■ **Request**
Starting with the line that contains "Where should I click to: Open" and going on through the line that contains "(x=306, y=225)", set out the items as a numbered list with blank lines left out.

**** Entries provided

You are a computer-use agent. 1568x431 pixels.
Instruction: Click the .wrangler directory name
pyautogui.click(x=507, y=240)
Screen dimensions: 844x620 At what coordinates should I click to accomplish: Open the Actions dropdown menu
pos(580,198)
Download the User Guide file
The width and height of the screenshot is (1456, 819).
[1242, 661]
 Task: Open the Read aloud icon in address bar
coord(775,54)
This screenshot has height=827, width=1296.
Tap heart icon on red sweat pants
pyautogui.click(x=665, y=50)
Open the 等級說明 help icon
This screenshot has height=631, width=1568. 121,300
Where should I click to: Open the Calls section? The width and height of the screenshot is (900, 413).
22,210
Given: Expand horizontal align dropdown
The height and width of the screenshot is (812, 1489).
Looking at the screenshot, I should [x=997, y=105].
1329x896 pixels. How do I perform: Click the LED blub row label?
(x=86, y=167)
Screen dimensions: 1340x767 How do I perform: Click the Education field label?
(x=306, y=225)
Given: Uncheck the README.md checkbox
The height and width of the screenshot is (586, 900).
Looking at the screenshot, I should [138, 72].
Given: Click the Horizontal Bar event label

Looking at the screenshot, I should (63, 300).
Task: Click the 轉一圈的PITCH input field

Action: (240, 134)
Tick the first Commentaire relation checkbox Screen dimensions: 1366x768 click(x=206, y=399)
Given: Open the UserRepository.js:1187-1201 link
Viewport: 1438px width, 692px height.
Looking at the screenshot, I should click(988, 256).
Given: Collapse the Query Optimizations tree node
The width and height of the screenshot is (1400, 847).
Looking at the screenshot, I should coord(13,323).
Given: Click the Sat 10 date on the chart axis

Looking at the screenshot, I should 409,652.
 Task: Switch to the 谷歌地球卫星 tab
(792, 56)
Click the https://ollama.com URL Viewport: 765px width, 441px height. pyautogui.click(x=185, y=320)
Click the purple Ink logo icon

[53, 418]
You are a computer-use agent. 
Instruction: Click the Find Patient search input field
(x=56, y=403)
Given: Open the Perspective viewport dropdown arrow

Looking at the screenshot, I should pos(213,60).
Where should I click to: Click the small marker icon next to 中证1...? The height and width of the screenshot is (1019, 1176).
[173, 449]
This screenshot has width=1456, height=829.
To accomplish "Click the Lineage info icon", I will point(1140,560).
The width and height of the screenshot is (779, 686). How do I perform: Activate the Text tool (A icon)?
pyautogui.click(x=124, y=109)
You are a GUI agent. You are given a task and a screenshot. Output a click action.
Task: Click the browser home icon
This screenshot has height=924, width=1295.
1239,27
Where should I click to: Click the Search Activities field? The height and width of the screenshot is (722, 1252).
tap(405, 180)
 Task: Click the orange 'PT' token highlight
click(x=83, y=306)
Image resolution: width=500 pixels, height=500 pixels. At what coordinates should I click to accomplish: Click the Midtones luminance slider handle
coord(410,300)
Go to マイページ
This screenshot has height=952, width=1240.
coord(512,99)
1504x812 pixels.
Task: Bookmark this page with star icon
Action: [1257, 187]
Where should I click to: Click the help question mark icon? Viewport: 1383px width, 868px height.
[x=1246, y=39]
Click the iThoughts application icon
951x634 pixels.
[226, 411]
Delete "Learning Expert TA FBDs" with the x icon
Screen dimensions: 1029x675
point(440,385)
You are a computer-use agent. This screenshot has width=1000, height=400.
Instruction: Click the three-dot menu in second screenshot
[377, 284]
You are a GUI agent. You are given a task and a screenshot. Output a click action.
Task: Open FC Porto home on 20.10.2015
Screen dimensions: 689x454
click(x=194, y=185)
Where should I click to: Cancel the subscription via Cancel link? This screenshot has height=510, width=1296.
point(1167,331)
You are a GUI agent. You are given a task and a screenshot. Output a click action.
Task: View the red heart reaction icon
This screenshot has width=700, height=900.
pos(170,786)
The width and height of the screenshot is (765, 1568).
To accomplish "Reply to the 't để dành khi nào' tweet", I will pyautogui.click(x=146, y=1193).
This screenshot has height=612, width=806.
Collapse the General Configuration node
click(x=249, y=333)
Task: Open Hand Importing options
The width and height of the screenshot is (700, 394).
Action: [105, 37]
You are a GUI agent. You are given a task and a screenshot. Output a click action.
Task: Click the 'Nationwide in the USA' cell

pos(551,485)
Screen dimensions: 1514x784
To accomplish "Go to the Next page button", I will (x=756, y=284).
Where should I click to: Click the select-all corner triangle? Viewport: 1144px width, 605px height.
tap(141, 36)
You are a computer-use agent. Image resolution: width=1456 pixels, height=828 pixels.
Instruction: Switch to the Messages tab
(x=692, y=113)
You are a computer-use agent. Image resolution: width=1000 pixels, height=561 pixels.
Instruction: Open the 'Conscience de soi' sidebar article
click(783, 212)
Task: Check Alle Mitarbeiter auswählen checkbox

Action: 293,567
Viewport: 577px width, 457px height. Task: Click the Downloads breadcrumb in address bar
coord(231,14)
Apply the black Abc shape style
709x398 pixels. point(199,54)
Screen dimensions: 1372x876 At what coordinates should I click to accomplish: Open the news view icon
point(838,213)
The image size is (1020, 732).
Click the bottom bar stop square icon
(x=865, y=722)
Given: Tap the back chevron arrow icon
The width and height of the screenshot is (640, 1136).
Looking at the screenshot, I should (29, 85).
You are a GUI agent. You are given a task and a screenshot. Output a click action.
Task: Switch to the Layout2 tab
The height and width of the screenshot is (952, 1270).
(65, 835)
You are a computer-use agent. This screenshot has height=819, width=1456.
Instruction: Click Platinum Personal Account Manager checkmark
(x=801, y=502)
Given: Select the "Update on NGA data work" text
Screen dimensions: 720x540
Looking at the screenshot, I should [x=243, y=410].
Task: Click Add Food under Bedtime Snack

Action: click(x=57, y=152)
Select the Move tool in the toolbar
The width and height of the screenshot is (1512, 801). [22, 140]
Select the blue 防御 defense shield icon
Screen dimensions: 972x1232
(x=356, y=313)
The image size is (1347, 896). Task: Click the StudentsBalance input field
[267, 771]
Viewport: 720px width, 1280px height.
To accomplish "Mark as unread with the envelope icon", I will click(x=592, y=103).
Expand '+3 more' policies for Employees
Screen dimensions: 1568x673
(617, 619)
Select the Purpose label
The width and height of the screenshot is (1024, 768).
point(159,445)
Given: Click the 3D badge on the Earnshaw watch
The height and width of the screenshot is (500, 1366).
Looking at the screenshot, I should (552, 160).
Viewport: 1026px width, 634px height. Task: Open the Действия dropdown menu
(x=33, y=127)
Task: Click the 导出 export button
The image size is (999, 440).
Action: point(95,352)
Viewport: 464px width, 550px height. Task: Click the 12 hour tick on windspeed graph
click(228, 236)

********

■ **Output of the task**
1. Where should I click to: Open the Calls section? The width and height of the screenshot is (900, 413).
2. 22,210
3. Given: Expand horizontal align dropdown
4. The height and width of the screenshot is (812, 1489).
5. Looking at the screenshot, I should [x=997, y=105].
6. 1329x896 pixels. How do I perform: Click the LED blub row label?
7. (x=86, y=167)
8. Screen dimensions: 1340x767 How do I perform: Click the Education field label?
9. (x=306, y=225)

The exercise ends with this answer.